Shoestring Budgets
Finding a balance restraining and constraining
By Tracy Dowdy, CVPM
Budgets are a foreign concept in many small general practices. However, if you want to take your practice from good to great, you need to know the heartbeat of your practice. What profit centers generate the most income in your practice? What areas in your practice are the least profitable? How do you benchmark your practice’s financial condition to other practices throughout the country? You need to be asking and answering these questions in a systematic way to forecast and proactively plan for your practice’s future financial success.
Taking a financial pulse
Your practice has key performance indicators (KPI) you should evaluate regularly. These KPI’s are like the practice’s pulse rate and blood pressure: they are tangible signals that help you make important decisions regarding fees, workflow efficiency and the services you offer your clients. AAHA Financial & Productivity Pulsepoints third edition (AAHA Press, 2004), surveys various profit centers in practices throughout the country. These statistics can help you identify best-practice targets for each profit center’s income as a percentage of your total income; and for expenses in each profit center as a percentage of total income. For example, laboratory income as a percentage of total income averages approximately 14%, while laboratory expense as a percentage of total income averages approximately 3%.
Nine easy pieces
Most practices dread monitoring this data. But the process can be simple and the value great. First, remember that budgets and goals aren’t monsters rather, they help you reach the practice’s goal of financial health. Next, tackle common problems using the solutions outlined below.

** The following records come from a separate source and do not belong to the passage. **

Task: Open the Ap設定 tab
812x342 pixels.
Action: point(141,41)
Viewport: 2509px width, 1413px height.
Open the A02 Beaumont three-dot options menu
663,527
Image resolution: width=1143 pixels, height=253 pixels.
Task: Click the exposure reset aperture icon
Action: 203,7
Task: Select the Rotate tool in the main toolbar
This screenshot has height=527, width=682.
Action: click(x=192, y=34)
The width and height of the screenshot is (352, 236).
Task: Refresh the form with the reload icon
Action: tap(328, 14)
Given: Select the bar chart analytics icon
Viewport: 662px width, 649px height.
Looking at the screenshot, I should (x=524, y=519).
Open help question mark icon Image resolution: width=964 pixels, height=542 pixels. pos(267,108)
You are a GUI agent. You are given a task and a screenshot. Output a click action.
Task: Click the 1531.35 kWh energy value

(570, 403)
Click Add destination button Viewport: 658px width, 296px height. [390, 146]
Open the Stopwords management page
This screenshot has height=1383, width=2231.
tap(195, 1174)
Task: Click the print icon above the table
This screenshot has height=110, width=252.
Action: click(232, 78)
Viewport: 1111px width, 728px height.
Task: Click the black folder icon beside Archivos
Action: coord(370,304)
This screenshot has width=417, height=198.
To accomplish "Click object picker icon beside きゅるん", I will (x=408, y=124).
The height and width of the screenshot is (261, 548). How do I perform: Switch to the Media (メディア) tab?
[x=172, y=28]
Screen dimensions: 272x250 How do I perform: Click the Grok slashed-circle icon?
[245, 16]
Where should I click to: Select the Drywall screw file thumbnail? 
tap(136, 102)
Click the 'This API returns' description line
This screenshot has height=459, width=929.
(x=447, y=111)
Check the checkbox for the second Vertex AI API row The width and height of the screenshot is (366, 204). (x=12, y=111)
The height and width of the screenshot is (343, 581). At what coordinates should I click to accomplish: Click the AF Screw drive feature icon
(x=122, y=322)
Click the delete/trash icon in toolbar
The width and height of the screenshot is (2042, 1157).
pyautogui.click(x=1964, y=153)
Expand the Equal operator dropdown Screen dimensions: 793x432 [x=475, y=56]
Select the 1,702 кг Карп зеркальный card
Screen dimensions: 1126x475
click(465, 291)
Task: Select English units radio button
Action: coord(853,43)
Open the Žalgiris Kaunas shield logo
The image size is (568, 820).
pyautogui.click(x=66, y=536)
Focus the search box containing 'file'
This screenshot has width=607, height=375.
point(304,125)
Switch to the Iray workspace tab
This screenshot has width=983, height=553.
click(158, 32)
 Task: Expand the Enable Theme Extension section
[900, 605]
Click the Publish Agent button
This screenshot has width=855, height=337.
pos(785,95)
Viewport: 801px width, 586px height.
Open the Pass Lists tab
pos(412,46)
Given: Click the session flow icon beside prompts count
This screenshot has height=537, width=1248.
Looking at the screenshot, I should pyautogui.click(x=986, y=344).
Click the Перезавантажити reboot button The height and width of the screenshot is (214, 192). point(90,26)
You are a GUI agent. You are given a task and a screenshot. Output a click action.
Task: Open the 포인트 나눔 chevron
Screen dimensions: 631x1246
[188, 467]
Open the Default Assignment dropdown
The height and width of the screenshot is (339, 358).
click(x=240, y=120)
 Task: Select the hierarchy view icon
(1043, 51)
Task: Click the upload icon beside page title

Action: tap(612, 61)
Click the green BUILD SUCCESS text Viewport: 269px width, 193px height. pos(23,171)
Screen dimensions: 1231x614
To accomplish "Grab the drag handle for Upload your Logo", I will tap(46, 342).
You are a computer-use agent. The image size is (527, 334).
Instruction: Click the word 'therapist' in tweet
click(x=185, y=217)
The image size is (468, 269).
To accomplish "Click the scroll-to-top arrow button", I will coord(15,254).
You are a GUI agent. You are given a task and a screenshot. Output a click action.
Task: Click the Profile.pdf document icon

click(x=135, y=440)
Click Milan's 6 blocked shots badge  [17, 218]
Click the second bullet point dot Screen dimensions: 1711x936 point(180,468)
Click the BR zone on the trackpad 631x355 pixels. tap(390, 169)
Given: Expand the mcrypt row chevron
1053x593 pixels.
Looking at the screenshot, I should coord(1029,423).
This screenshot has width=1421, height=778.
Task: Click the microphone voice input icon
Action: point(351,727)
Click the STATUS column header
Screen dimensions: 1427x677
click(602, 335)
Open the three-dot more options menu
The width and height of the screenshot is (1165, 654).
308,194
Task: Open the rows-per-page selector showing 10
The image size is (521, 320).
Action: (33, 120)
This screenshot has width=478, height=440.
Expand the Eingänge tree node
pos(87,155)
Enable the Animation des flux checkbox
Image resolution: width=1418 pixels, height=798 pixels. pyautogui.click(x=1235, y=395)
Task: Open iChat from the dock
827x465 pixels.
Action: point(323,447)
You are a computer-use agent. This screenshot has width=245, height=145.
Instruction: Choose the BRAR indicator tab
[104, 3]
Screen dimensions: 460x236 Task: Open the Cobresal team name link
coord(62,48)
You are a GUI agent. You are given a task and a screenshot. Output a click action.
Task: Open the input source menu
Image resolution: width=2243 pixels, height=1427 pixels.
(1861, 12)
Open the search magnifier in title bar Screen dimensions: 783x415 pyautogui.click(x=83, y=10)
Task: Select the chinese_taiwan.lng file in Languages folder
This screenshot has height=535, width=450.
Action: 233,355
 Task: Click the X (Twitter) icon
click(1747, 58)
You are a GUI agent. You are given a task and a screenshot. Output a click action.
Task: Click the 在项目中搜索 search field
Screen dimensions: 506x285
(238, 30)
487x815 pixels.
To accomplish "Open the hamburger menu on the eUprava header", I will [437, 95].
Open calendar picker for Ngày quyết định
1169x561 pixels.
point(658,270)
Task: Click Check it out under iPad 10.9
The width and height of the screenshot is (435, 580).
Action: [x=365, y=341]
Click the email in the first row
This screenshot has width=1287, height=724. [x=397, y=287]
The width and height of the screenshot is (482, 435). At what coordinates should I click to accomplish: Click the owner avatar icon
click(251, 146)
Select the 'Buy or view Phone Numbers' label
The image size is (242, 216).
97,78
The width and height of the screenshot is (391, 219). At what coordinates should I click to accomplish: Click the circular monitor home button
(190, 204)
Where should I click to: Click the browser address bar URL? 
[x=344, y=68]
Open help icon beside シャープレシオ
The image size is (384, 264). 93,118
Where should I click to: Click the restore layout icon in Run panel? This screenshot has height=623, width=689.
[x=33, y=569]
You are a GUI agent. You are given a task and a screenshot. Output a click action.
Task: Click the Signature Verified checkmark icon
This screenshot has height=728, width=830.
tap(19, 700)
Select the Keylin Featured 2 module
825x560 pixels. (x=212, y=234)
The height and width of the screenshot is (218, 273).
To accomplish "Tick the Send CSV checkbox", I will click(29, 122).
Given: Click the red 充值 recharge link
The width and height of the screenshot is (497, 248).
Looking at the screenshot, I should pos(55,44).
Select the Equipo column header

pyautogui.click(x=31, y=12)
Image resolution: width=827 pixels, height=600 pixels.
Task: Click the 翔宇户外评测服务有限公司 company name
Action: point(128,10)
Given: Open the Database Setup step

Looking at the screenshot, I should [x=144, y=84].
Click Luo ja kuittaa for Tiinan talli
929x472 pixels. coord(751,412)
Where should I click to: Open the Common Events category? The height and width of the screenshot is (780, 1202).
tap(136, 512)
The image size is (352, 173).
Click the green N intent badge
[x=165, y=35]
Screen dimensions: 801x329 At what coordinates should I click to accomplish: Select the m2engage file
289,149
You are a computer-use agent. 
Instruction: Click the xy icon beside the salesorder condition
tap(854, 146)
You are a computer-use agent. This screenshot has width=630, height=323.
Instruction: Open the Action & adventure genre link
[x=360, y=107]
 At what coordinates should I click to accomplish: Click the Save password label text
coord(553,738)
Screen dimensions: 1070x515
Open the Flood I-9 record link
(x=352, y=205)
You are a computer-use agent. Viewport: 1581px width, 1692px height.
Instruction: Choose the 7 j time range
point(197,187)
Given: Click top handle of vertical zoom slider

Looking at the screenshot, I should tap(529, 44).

- Accept the learning curve. Living with a budget is an education. Trimming expenses, knowing what to allocate for each line item or how much cash reserve to keep . . . these skills take time to hone. Learn to adjust a budget as you go, and what was once a shot in the dark gradually will become a more predictable, useful tool.
- Be prepared to miss your budget estimates. Rule No. 1 in setting up a budget is that projections are best guesses and nothing more. You're going to miss your estimates occasionally. If the practice is achieving 100% of its targets, you’re not being aggressive enough in setting goals. It’s okay to miss targets so long as you act quickly and intelligently to correct matters.
For example, if you budgeted $500 a month for imaging supplies and your bill consistently tops $650 for three months running, adjust your imaging-supplies allocation to $550. By the same token, if the bill is only running an average of $400, trim your supply expense. Then reallocate among profit centers for these adjustments to ensure you achieve your overall practice goal.
- Work flexibly. Being willing to stay flexible is the key to staying on budget. For instance, if your actual revenue doesn’t match forecasts, trim your expenses to compensate for the lost profits. By the same token, if you're earning more than anticipated, it might be time to invest in better equipment, labor or additional inventory.
- Watch your cash flow. You’ve heard the phrase “cash is king.” Cash-flow problems are what kill most small businesses. Monitor your income closely to make sure you have the funds to pay your bills. Keep checking that your revenues equal or outweigh expenses each month.
- Be conservative. When you first set up your budget, it's a good idea to overstate your expenses and lowball your expected revenue. In addition, use this approach to make sure your cash flow holds up.
- Nurture a cash cushion. The uncertainty of budgeting both in terms of income as well as expenses is one of the biggest threats to the survival and success of any veterinary practice. While trimming expenses to the bare minimum is always a good idea, it's also prudent to set aside income whenever possible. If you can afford it, earmark a portion of every month’s excess income and sock those funds away in a money market account. These funds may come in handy for predictable expenses such as year-end taxes, but they will be absolute lifesavers if unexpected expenses crop up suddenly.
- Check your budget every month. This is a point that I can’t stress enough. Go over your budget every month and examine your cash flow so available funds are sufficient to meet your liabilities. If you follow point No. 2 and adjust your budget as you go, you'll have an emergency fund to take care of monthly overruns. Use it when things cost more than you thought, and put money into the contingency fund if net revenues exceed expectations.
- Use your budget as a form of restraint, not constraint. Setting up and sticking to a solid budget is the most effective teacher of fiscal discipline there is. But don't be shy about busting your budget on occasion if it’s truly warranted. It's often impossible to budget for a valuable last-minute seminar or a trip to a trade show to make valuable contacts. If you are too rigid with your budget, you'll refuse to spend when you have the opportunity to make a valuable investment in your practice.
- Identify the low-hanging fruit. By setting income and expense goals for each profit center, the entire team can be involved in improving client compliance. Set or raise medical standards for your practice, then train your entire health care team to educate clients on the importance of why the services are essential to the overall health of their pets.